GIVEN TEXT:
══════

Cassandra Installation and C++ with Auth

August 24, 2018 Tutorial, Cassandra, C++

I had the opportunity to experiment with Cassandra at one point and figured it was worth sharing my experience with getting started on it. There's a good amount of documentation on it, but figured my distilled learnings here could be helpful for others. At the very basic, I think Cassandra is great, it's a key value store has some origins from the Dynamo paper. I've also worked a lot with DynamoDB so it's interesting to compare, though they aren't completely the same.

Introduction

From Apache Cassandra website:

The Apache Cassandra database is the right choice when you need scalability and high availability without compromising performance. Linear scalability and proven fault-tolerance on commodity hardware or cloud infrastructure make it the perfect platform for mission-critical data. Cassandra's support for replicating across multiple datacenters is best-in-class, providing lower latency for your users and the peace of mind of knowing that you can survive regional outages.

I was surprised to learn it was based on the Dynamo paper although has different design decisions as it's grown. But at the very basic it reminded me a lot about DynamoDB in the beginning before I knew of this. But what was also interesting about my experimenting with Cassandra was also playing around with the performance with a traditionally relational design.

Overall it's scalable and fault-tolerant and very performant. I was able to play around with it in AWS and set up a cluster spanning California to Virginia and seeing latencies around 300ms for client requests was great! There's a lot of material on Cassandra so I won't go into those details as other sites can do a much better job as well as discussing trade-offs with other competitors etc.

══════

Dataset excerpt:
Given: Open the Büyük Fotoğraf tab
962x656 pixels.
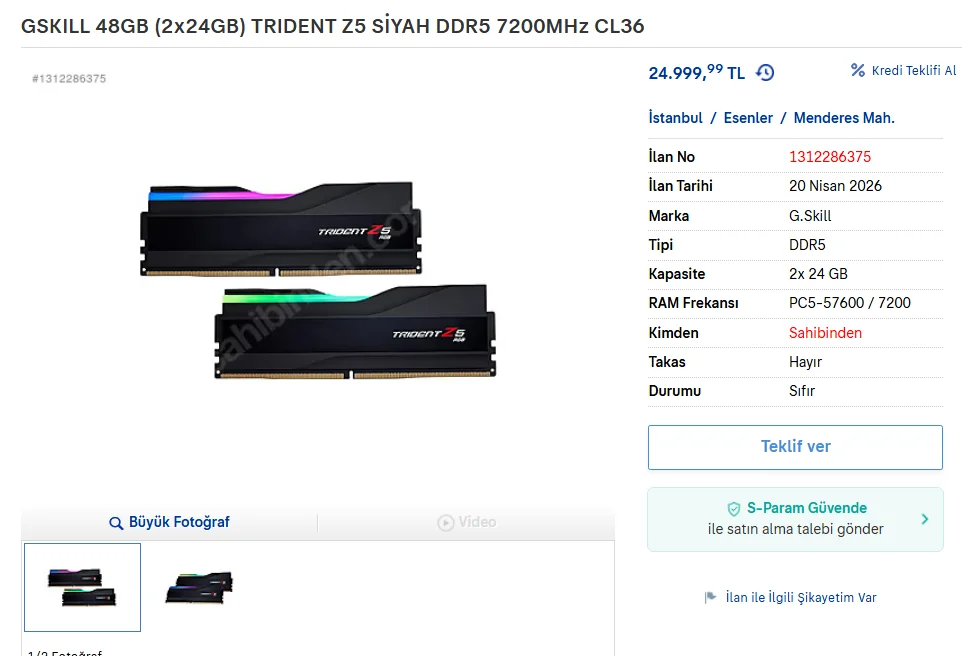Looking at the screenshot, I should point(170,522).
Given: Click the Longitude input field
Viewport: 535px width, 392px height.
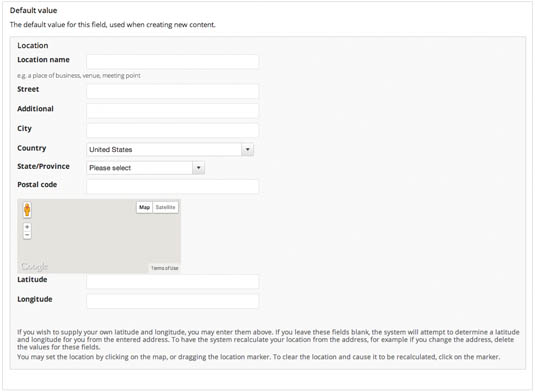Looking at the screenshot, I should click(x=172, y=301).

══════

REQUESTS:
**A.** Reproduce the entries verbatim, from the line with "Given: Click the Longitude input field" through the last line of the entries, both included. Omit the pictures from your output.
**B.** Continue the Cassandra tutorial from where it stops.

SOLVED PROBLEMS:
**A.**
Given: Click the Longitude input field
Viewport: 535px width, 392px height.
Looking at the screenshot, I should click(x=172, y=301).

**B.**
Installation on Ubuntu

This isn't as interesting because like all great software, Cassandra actually gives clear cut installation instructions! Honestly, I don't know why not all sites have easy to follow guides like this, so you can see it at Cassandra's Getting Started Guide.

At the basic level, I first tested around on a single machine. I generally use Vagrant for my development needs and SaltStack for provisioning which also I am familiar with in production environment.

Salt Configuration

For those curious, since this may be more interesting is trying to convert this into a salt state. This was the salt configuration I used for my vagrant machine (YAML file, see configuration for details):

cassandra-pkg:
  pkgrepo.managed:
    - humanname: Cassandra PPA
    - name: deb http://www.apache.org/dist/cassandra/debian 311x main
    - dist: 311x
    - file: /etc/apt/sources.list.d/cassandra.sources.list
    - key_url: https://www.apache.org/dist/cassandra/KEYS
  pkg.installed:
    - name: cassandra

/etc/cassandra/cassandra.yaml:
  file.managed:
    - source: salt://cassandra/cassandra.yaml

cassandra:
  service.running:
    - enable: True
    - init_delay: 5
    - watch:
      - file: /etc/cassandra/cassandra.yaml

# Install CPP Drivers (DataStax)
cassandra-cpp-pkgs:
  pkg.latest:
    - pkgs:
      - cmake
      - build-essential
      - libssl-dev
      - libuv1-dev

/opt/install/cassandra-cpp:
  git.latest:
    - name: https://github.com/datastax/cpp-driver.git
    - rev: 2.9.0
    - target: /opt/install/cassandra-cpp
    - force_checkout: True
    - force_reset: True

cassandra-cpp.install:
  cmd.wait:
    - name: "ldconfig && cd /opt/install/cassandra-cpp && mkdir build && cd build && cmake .. && make && make install && ldconfig"
    - watch:
      - git: /opt/install/cassandra-cpp

Configuration

Below are the various settings I changed for my experiment. In most part I had the following configuration:

For vagrant, it was just a single machine so nothing too special
For experiment, I had 3 regions (California, Oregon, Virginia) and in each region there were 3 nodes which were distributed amongst the various availability zones.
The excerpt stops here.